[WHAT IS BEING ASKED] Set down, word for word, the line with "Given: Choose the P95 percentile radio" and the lines after it through the final line of the data below, without pictures.
=== Section Start ===
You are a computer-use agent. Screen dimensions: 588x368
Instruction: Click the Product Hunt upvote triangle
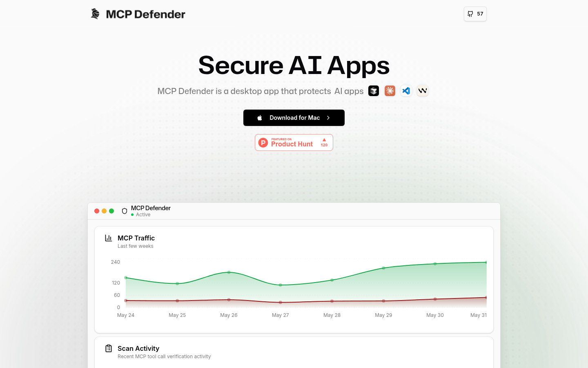tap(324, 140)
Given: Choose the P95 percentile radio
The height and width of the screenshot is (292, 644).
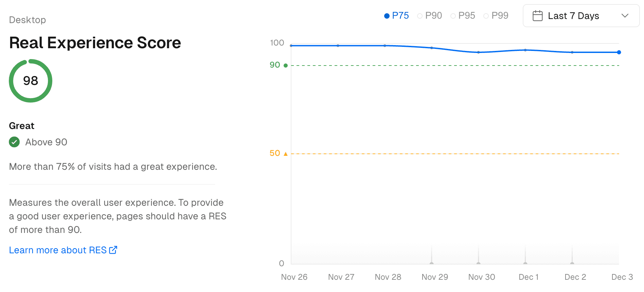Looking at the screenshot, I should coord(463,16).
=== Section End ===
[RESPONSE TO THE EXERCISE]
Given: Choose the P95 percentile radio
The height and width of the screenshot is (292, 644).
Looking at the screenshot, I should coord(463,16).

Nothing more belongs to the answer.